Time of Meds for Nocturnal Hypertension in T2DM Matters
the MPR take:
Previous research has indicated that nighttime blood pressure (BP) is a greater predictor of cardiovascular events vs. daytime BP, so does a change in administration time of antihypertensive drugs benefit patients with type 2 diabetes? 41 patients with type 2 diabetes and nocturnal hypertension (nighttime systolic BP >120mmHg) were randomized in an open-label, crossover study to eight weeks of morning or nighttime administration of all of the patient’s once-daily antihypertensive drugs, followed by eight weeks of switched dosing regimen.
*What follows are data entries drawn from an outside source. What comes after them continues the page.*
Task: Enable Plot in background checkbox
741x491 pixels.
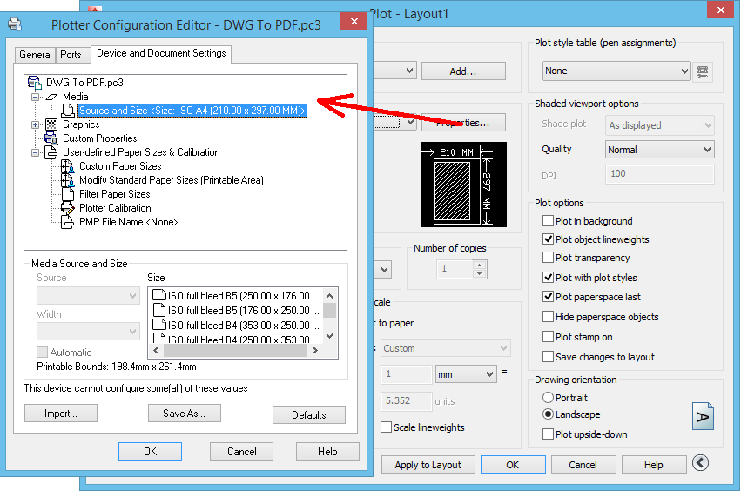Action: pyautogui.click(x=548, y=221)
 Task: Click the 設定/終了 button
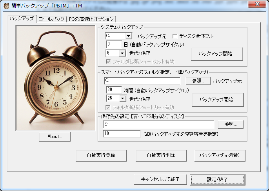tap(217, 179)
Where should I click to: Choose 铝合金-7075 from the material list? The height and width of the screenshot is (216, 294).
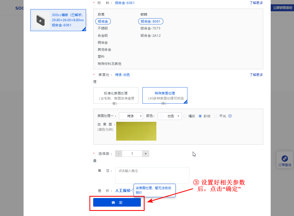pyautogui.click(x=150, y=28)
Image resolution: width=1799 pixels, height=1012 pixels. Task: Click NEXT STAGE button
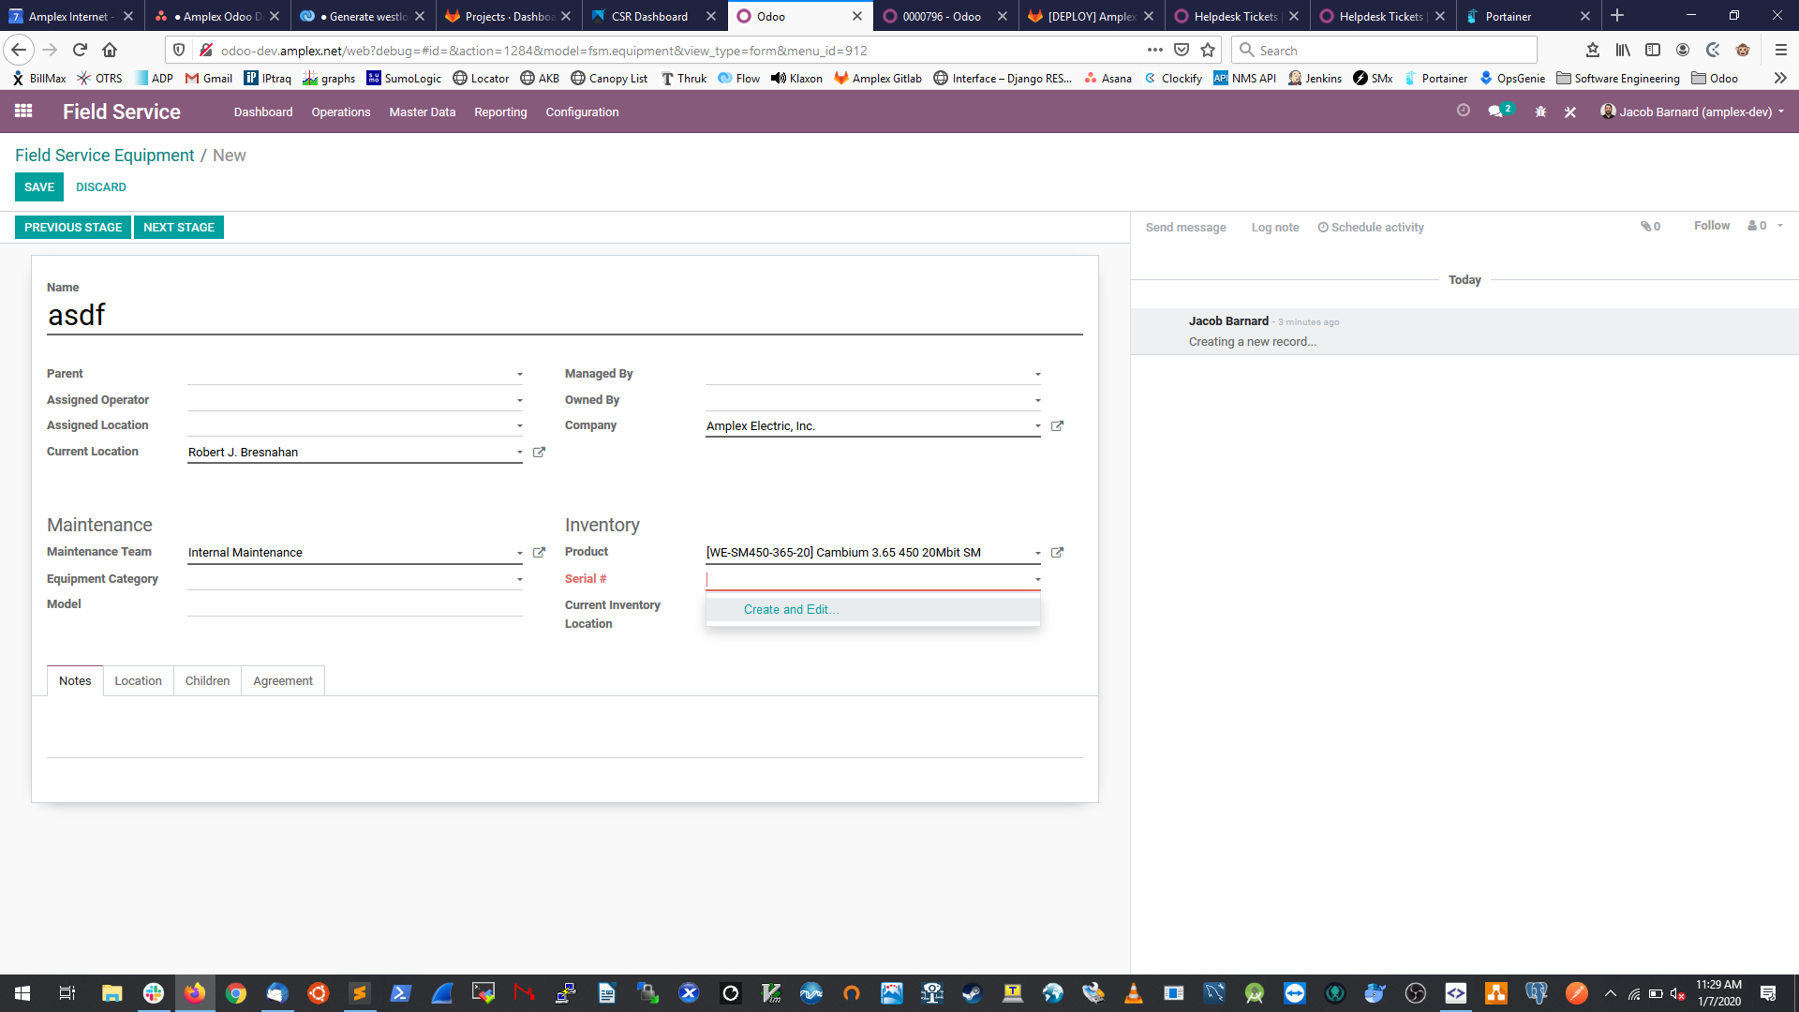pos(179,227)
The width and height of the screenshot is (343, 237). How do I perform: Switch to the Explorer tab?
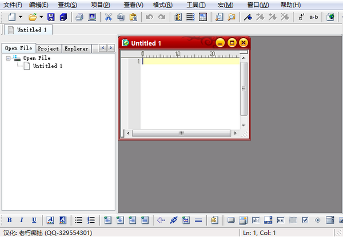[76, 49]
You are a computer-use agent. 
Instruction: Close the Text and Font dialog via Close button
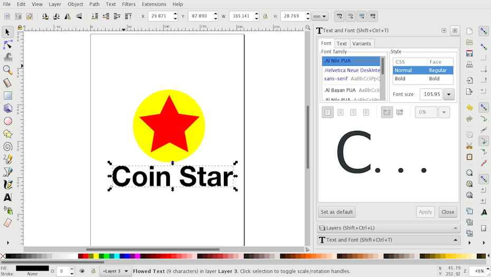448,212
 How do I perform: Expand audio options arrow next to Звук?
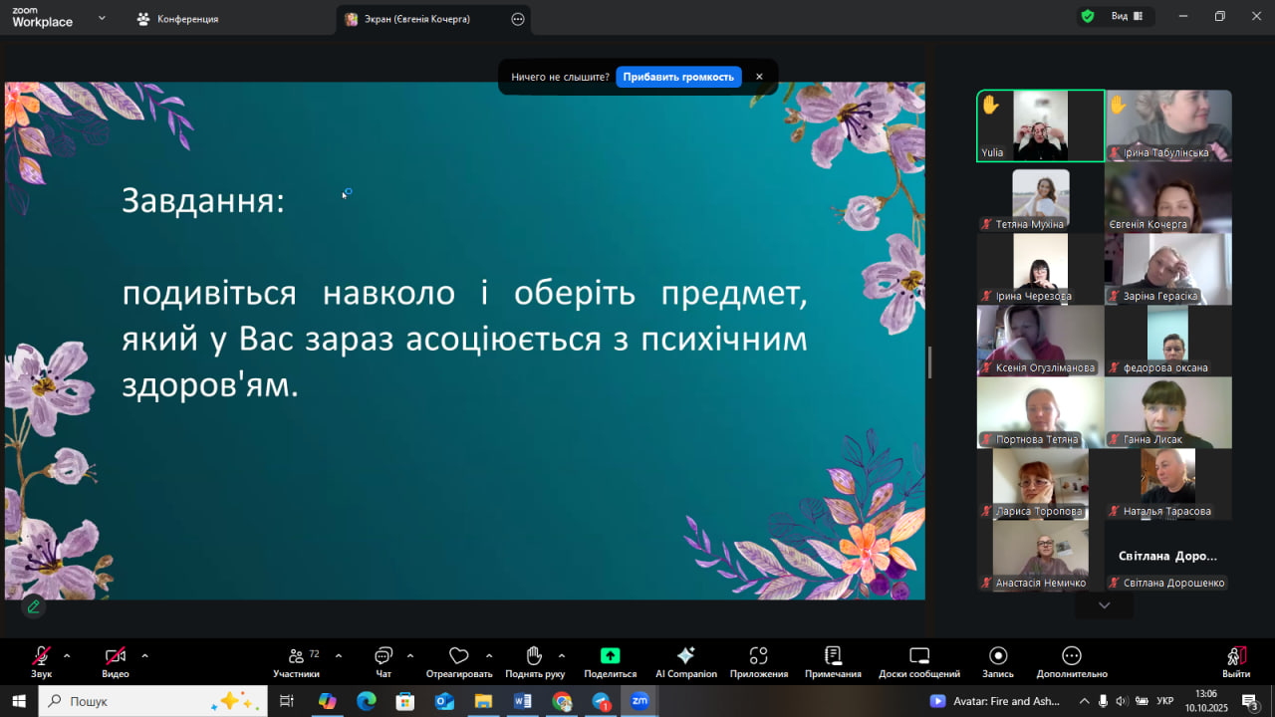[x=67, y=655]
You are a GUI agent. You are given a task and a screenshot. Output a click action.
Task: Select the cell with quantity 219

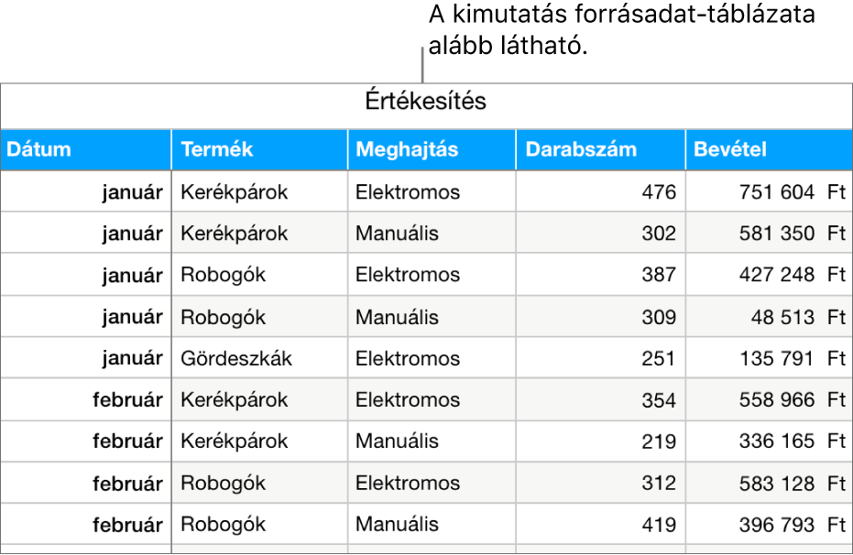(x=658, y=441)

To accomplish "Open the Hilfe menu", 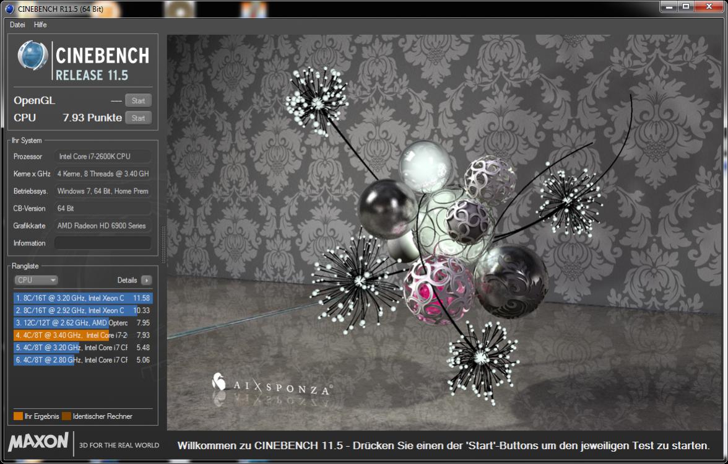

Patients taking the drugs at night experienced a significant reduction in nighttime and 24-hour systolic BP (7.5mmHg; P<0.001 and 3.1mmHg; P=0.014, respectively) and a nonsignificant reduction in daytime systolic BP (1.3mmHg; P=0.336). C-reactive protein levels were also significantly lower with nighttime administration. Thus, for patients with type 2 diabetes and nocturnal hypertension, administration of once-daily antihypertensive drugs at bedtime may benefit the patient in treatment of both conditions.
Several studies in different populations have suggested that nighttime blood pressure (BP) is a stronger predictor of cardiovascular events than daytime BP. Patients were randomized to 8 weeks of either morning or bedtime administration of all of the individual's once-daily antihypertensive drugs, followed by 8 weeks of switched dosing regimen.